» **What the task asks**
Copy the records below exactly, leaving out any pictures.

[Data excerpts]
● ● ● ●

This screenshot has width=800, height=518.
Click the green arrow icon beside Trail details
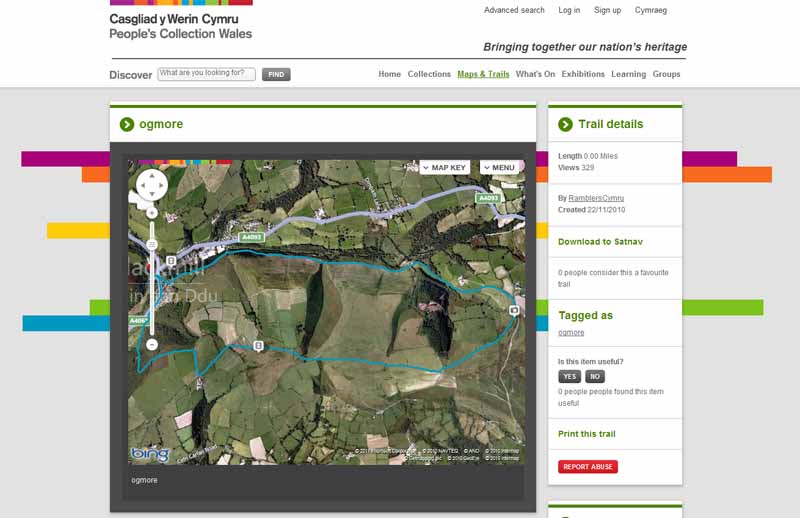(x=565, y=124)
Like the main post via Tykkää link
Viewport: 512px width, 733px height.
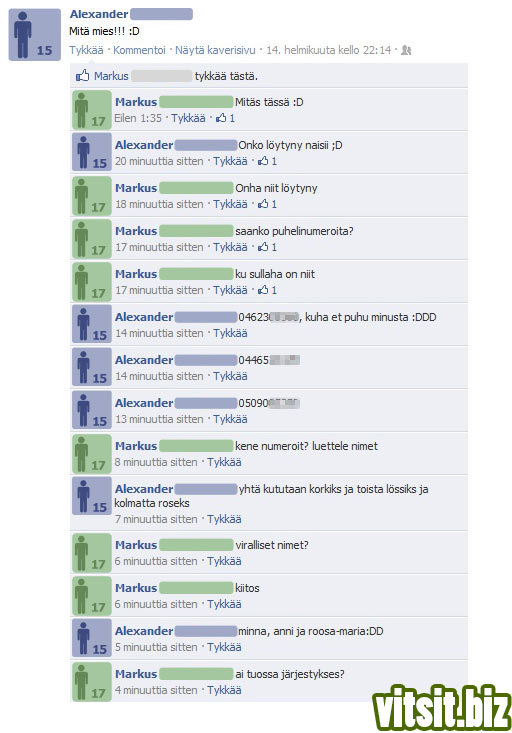(x=86, y=50)
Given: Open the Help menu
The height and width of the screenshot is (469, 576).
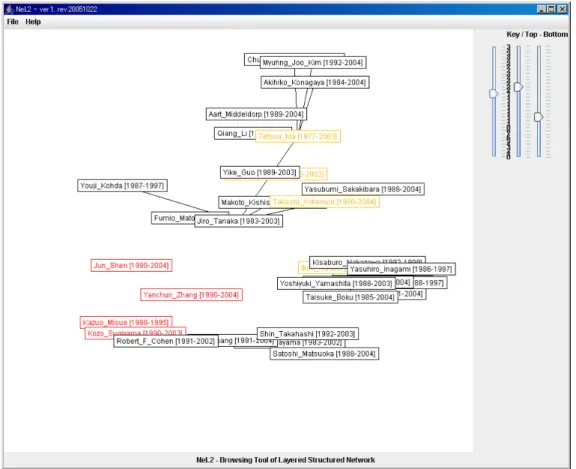Looking at the screenshot, I should (33, 22).
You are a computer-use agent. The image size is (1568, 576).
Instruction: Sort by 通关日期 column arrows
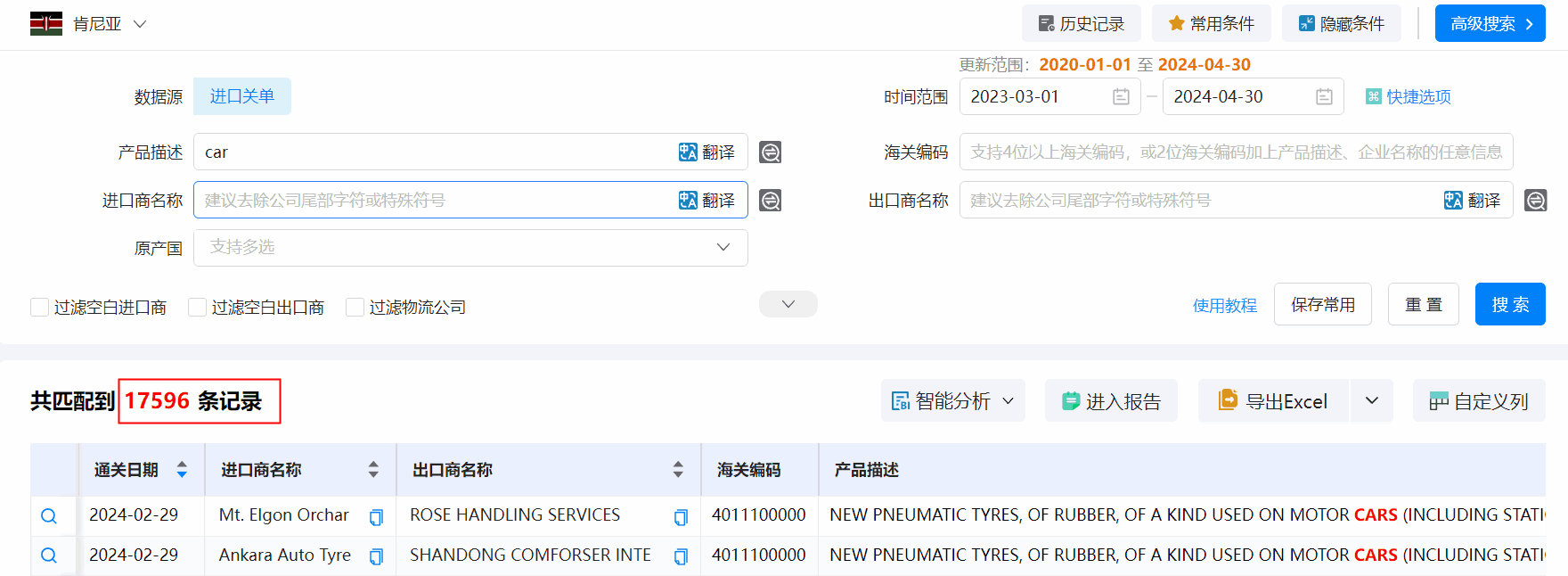coord(182,470)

● ● ● ●

» **Completed task**
This screenshot has width=800, height=518.
Click the green arrow icon beside Trail details
(x=565, y=124)
Like the main post via Tykkää link
Viewport: 512px width, 733px height.
(x=86, y=50)
Given: Open the Help menu
The height and width of the screenshot is (469, 576).
Looking at the screenshot, I should (33, 22).
You are a computer-use agent. The image size is (1568, 576).
Instruction: Sort by 通关日期 column arrows
coord(182,470)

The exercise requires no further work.